The same, however, cannot be said with respect to the award of interim counsel fees in defending the appeal of the interim $35,000 award. There can be no dispute that a spouse, on a proper showing, is entitled under Domestic Relations Law § 237 to counsel fees for representation during the appellate process (see, Anostario v Anostario, 252 AD2d 895.) We find, however, no justification, either on the basis of need or fairness, for the award of $15,000 in interim fees to defend against the appeal of the earlier $35,000 award. The wife earns a substantial income, approximately $100,000 annually, receives $49,000 yearly in child support and expenses, has assets of $142,000, has previously been awarded $87,750 in legal fees, aside from the $35,000 awarded in the September 20, 2001 order under review, which we are affirming, as well as $31,081.43 in expert fees, and has already received $216,000 in equitable distribution to be supplemented by a further distribution after resolution of the valuation of the contingency fee cases. In the absence of financial hardship and any showing as to the estimated value and extent of the legal services contemplated, neither of which is demonstrated here, a trial court should not award interim attorneys’ fees prospectively for an appeal. It is not, as the dissent suggests, the lack of “an exact breakdown” as to the “expected cost of the appeal” which we find troubling, but rather the total absence of any showing whatever as to the anticipated cost or value of the services contemplated in connection with the appeal. Surely, if counsel is able to estimate the cost of the appeal at $25,000 it is not asking too much to require him to make some showing as to the contemplated services justifying such an award.
Moreover, a trial court should strive to avoid the appearance [345]*345that it is punishing a litigant for pursuing his or her right to appeal. The fact that, in appealing from the award of $35,000 in interim counsel fees, the husband might be viewed as pursuing a “scorched earth” tactic, as charged by the wife, does not justify an award that serves, in effect, as a sanction for taking an appeal. Moreover, although that is not the case here since the husband perfected his appeal, courts should take pains to assure that an award of an additional fee to defend against an appeal of an award of a fee does not act as a deterrent to the review of the original award.
Finally, we are asked to affirm the award of a $15,000 fee, granted after a request for $25,000, for which no showing as to the extent of the services to be rendered or hours expended has been made.
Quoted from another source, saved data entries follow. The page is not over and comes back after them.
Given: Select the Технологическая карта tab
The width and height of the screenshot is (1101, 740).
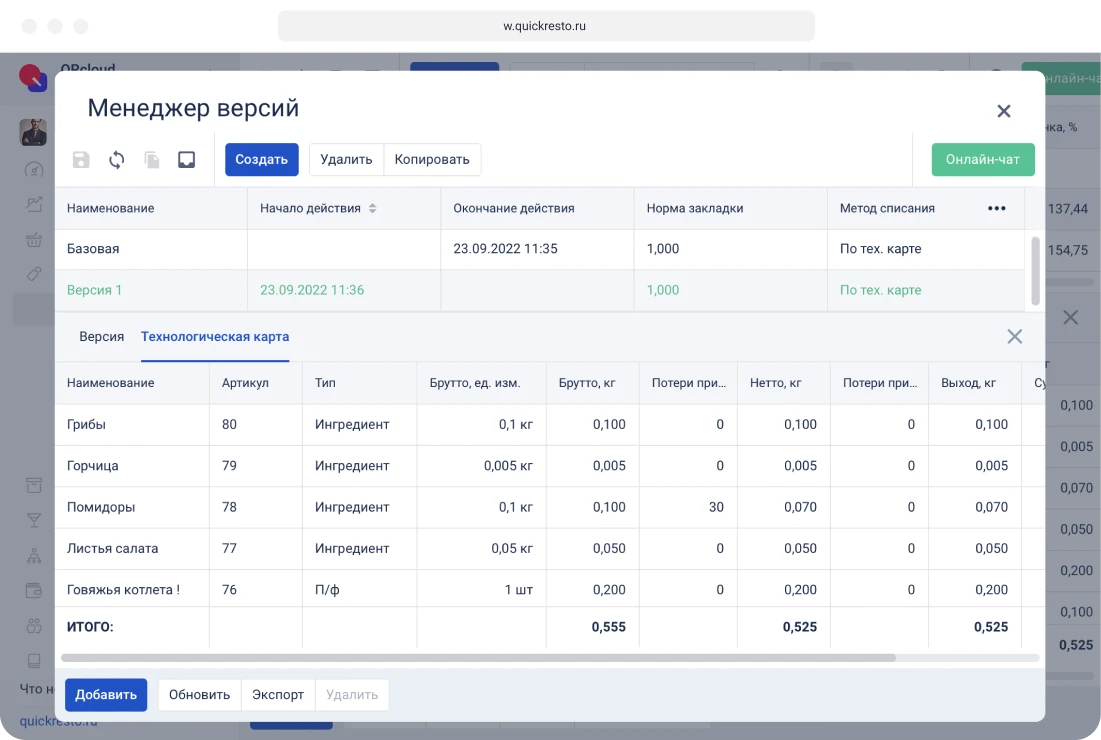Looking at the screenshot, I should 215,337.
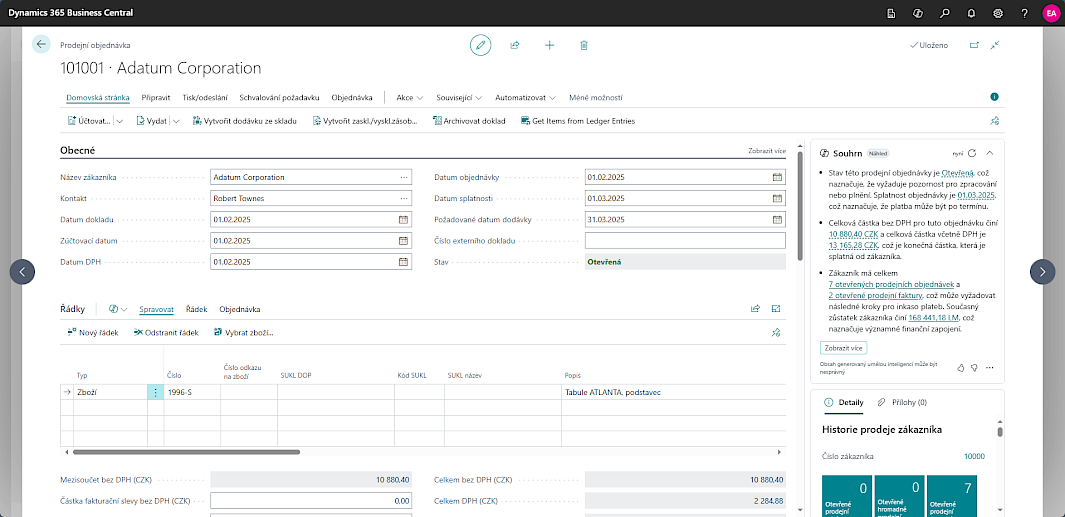
Task: Switch to the Připravit tab
Action: pyautogui.click(x=155, y=98)
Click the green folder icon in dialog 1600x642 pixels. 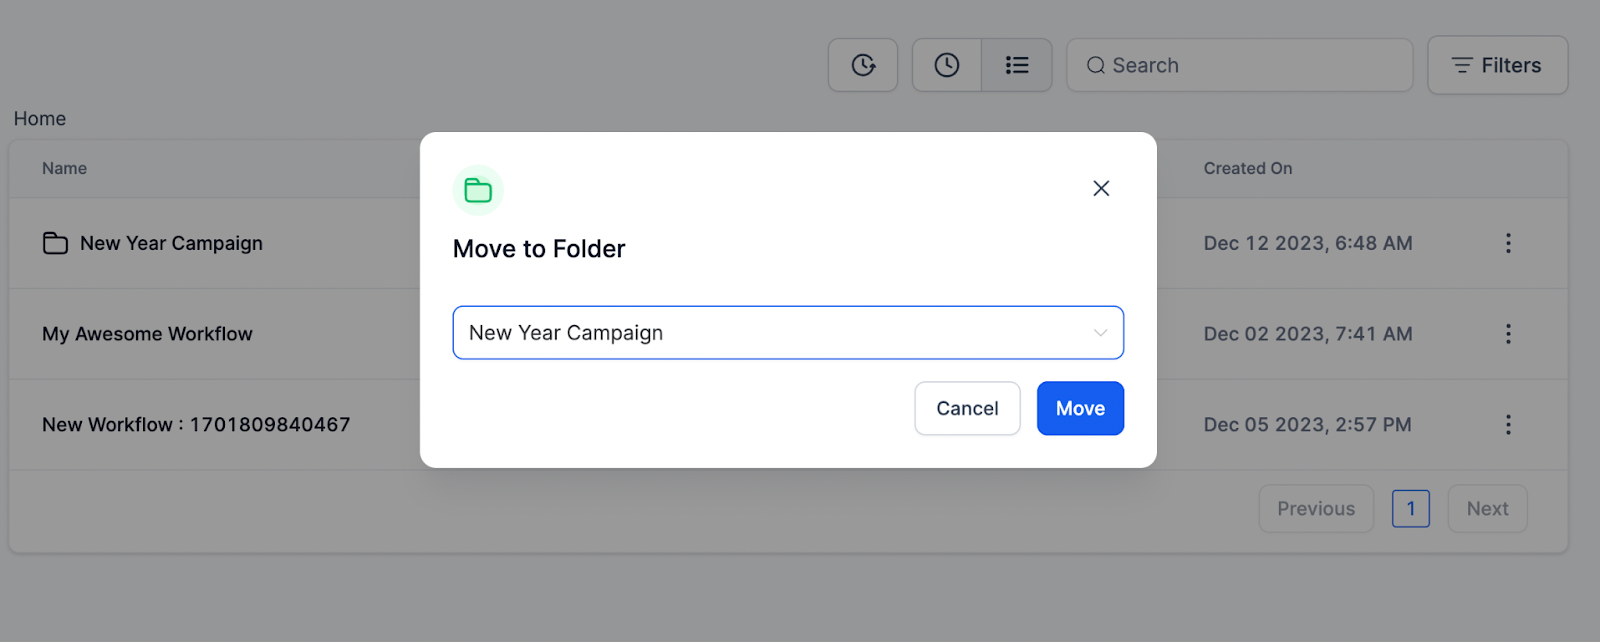point(478,190)
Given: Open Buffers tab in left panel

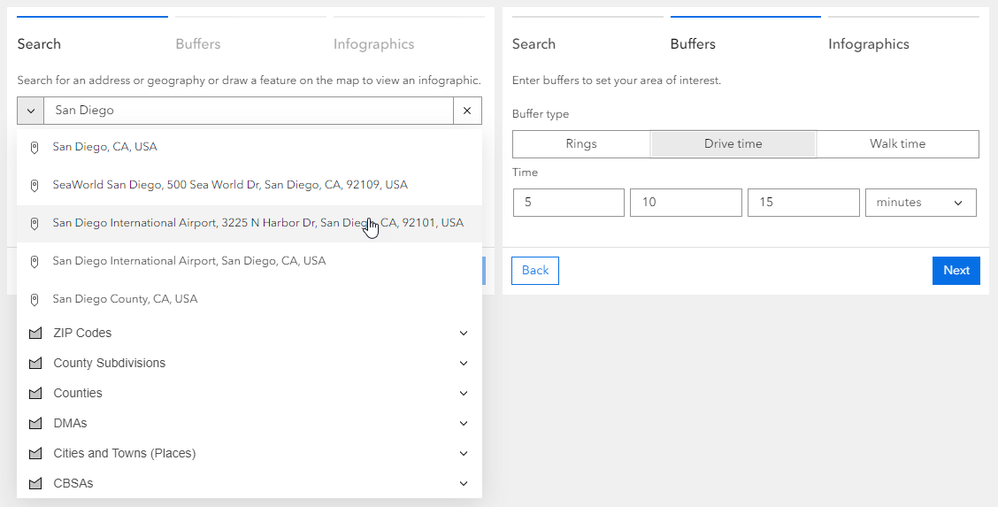Looking at the screenshot, I should point(198,44).
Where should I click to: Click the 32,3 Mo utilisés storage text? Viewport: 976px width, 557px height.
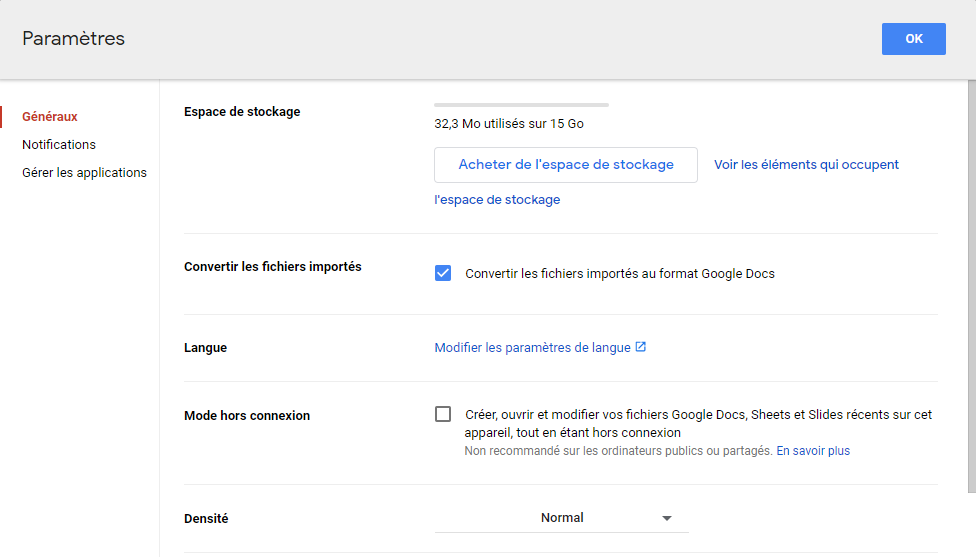coord(509,124)
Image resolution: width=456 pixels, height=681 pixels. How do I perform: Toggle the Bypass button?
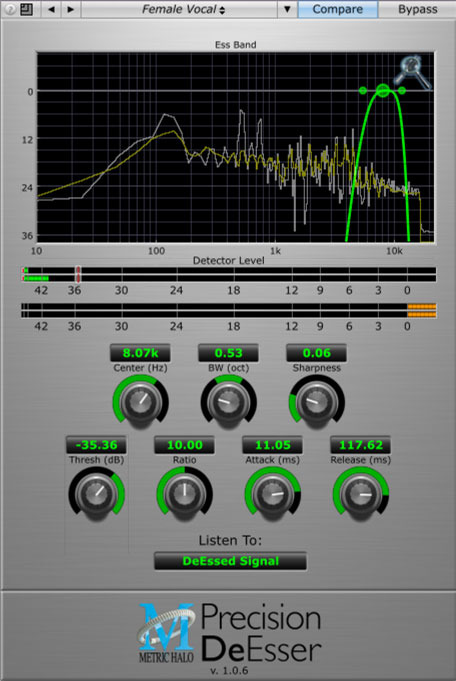tap(417, 9)
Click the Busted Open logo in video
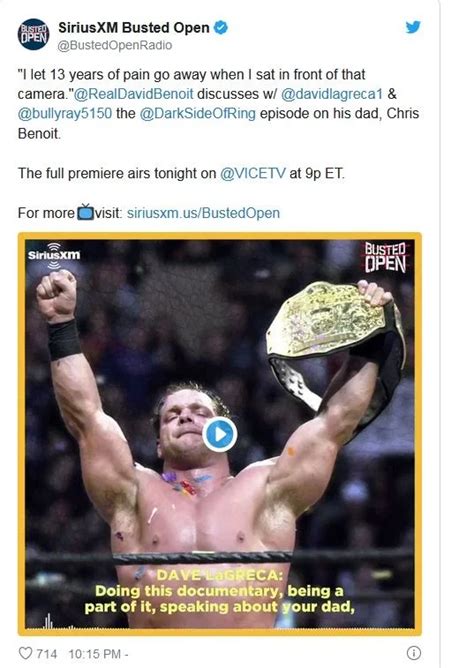Screen dimensions: 474x668 click(x=385, y=257)
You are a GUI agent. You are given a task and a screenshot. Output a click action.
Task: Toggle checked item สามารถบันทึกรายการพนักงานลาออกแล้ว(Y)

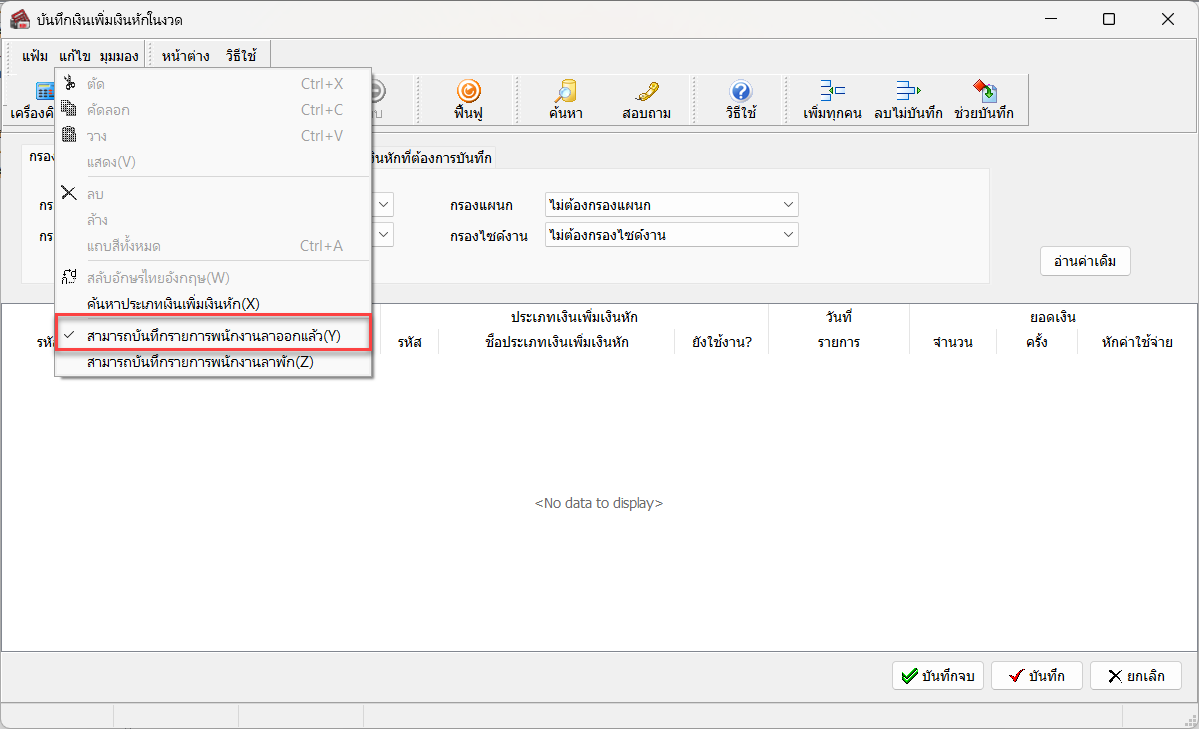click(x=214, y=336)

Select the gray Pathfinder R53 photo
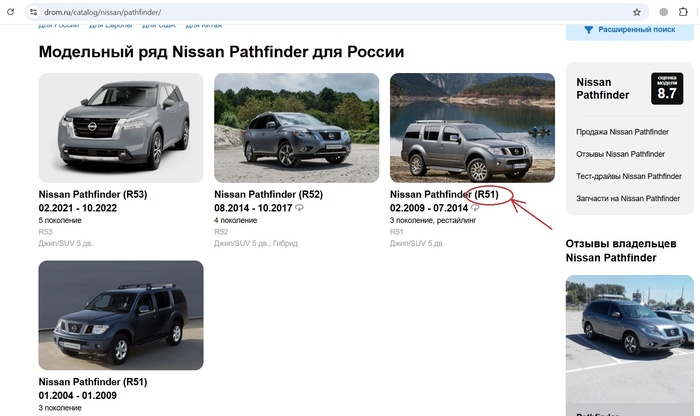click(x=121, y=127)
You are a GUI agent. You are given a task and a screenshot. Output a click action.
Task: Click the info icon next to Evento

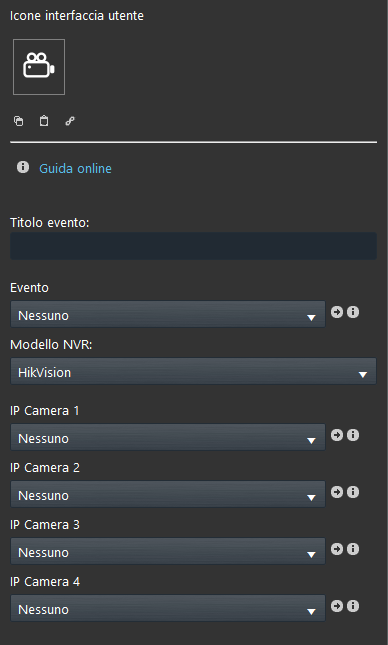(353, 312)
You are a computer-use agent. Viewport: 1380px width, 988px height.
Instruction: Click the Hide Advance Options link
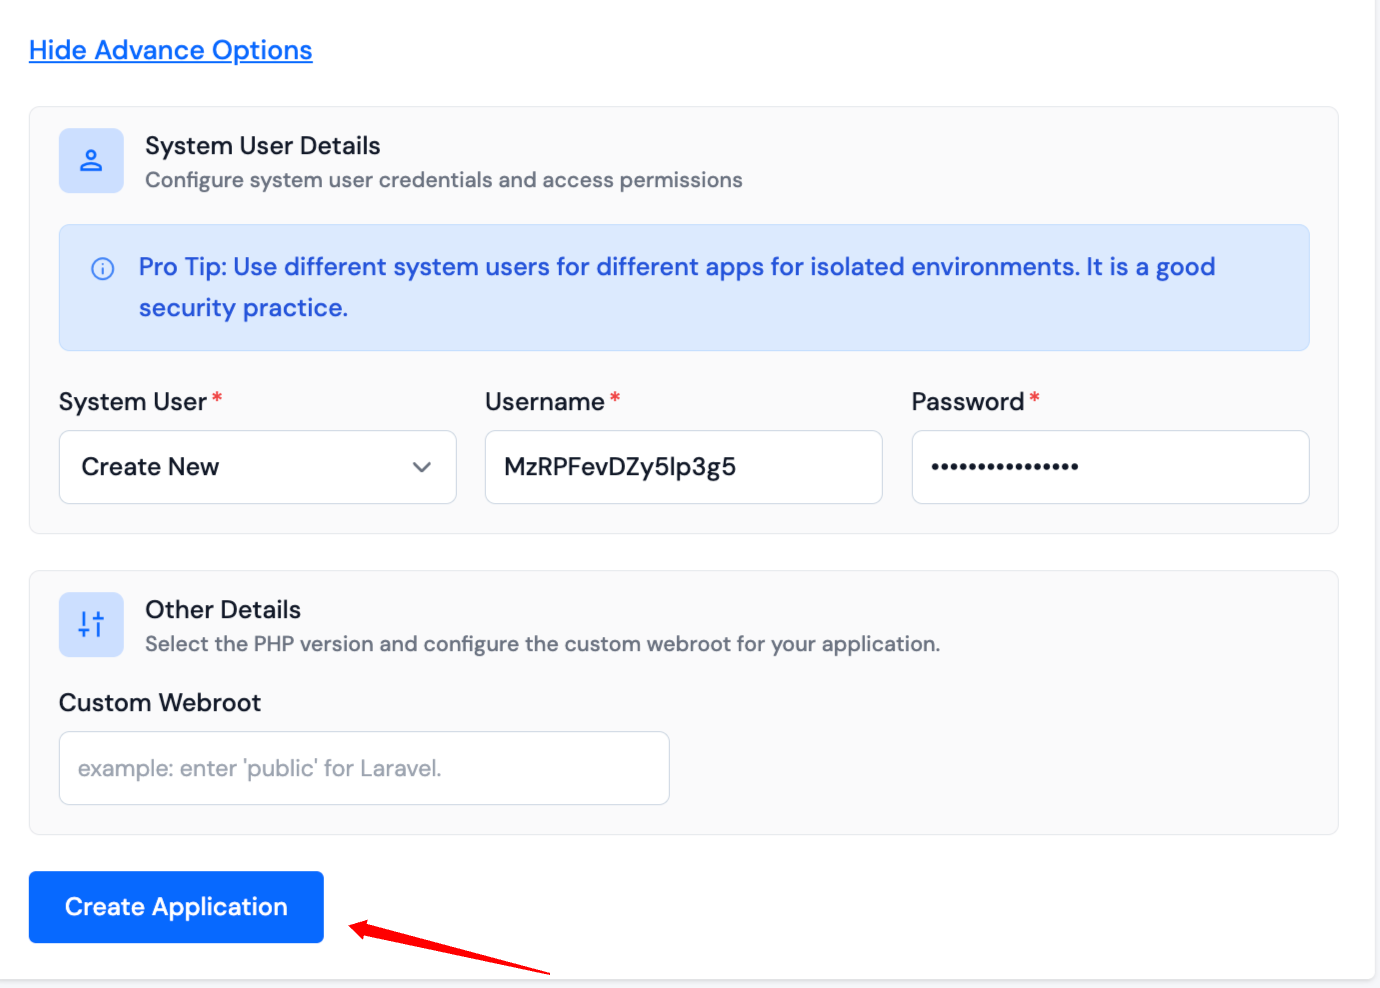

While an appellate court, concededly, has the authority, and is in a better position than a trial court, to assess the extent of the legal services and their reasonable value in connection with the appeal it has heard, all that we have before us is an 11-page respondent’s brief in an appeal that was submitted, not argued. Small wonder that there is such widespread criticism of the high cost of matrimonial litigation. (See, Charpié v Charpié, supra, 271 AD2d at 170-171; see also, Robert S. Cohen and Pamela A. Sicher, Perspective, Defusing the Matrimonial Minefield, NYLJ Mar. 9, 1993, at 2, col 3; David B. Saxe, Perspective, Reflections on Matrimonial Lawyers, Judges and Practice — Part I, NYLJ, Jan. 8, 1993, at 2, col 3.)
On any future application for fees and on a proper showing, the IAS court may, of course, consider the reasonable services rendered herein as part of the continuum of services required in representing the wife.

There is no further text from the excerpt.